### TASK BRIEF
From the entries below, reproduce exactly the line containing "This screenshot has height=384, width=480.", the line containing "Select the Eyedropper tool", and every line in between, with nothing added.

### DATA FOR THE TASK
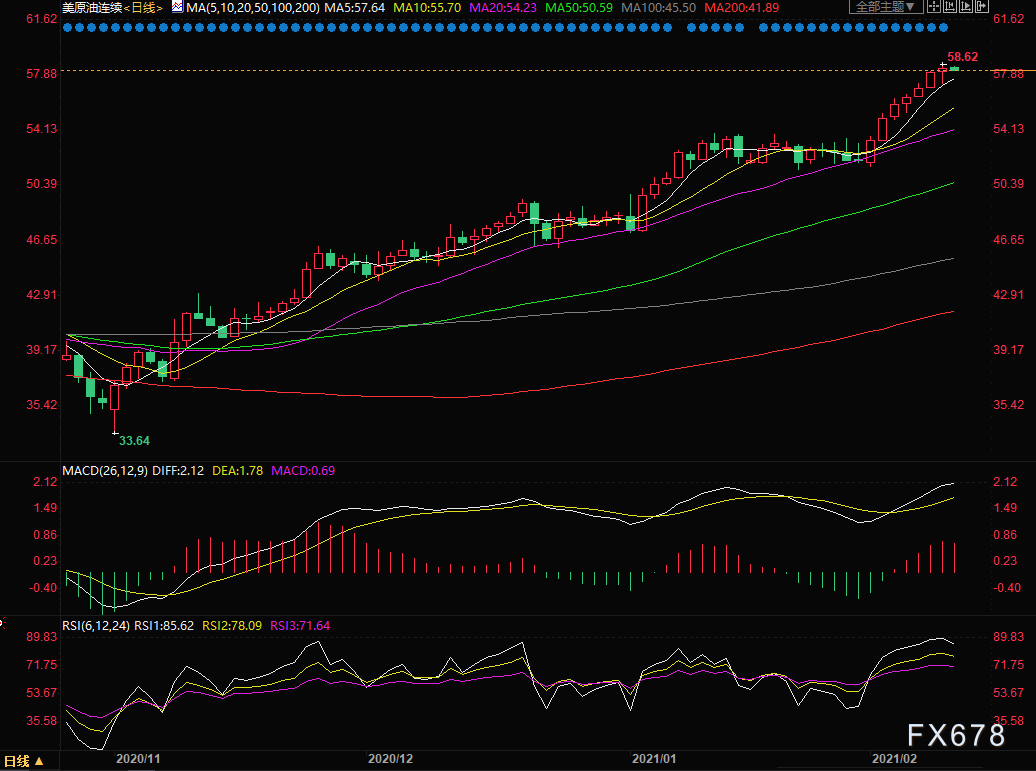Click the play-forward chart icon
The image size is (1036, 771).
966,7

==

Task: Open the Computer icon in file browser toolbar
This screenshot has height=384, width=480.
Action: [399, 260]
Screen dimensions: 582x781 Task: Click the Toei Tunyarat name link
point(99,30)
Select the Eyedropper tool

--

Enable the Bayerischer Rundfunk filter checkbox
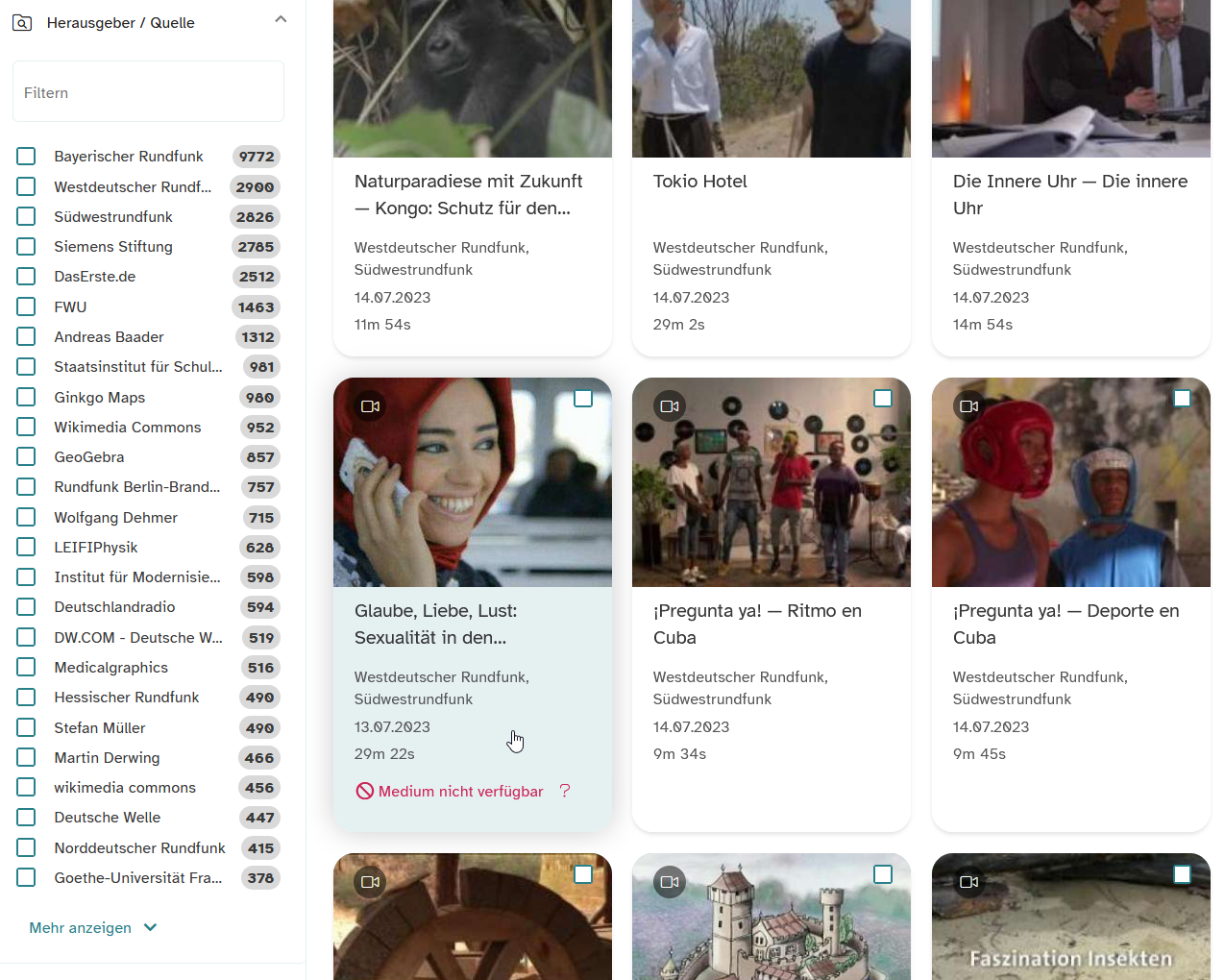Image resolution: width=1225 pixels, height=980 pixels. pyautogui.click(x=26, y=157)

### EXERCISE RESPONSE
This screenshot has height=384, width=480.
Action: [399, 260]
Screen dimensions: 582x781 Task: Click the Toei Tunyarat name link
point(99,30)
Select the Eyedropper tool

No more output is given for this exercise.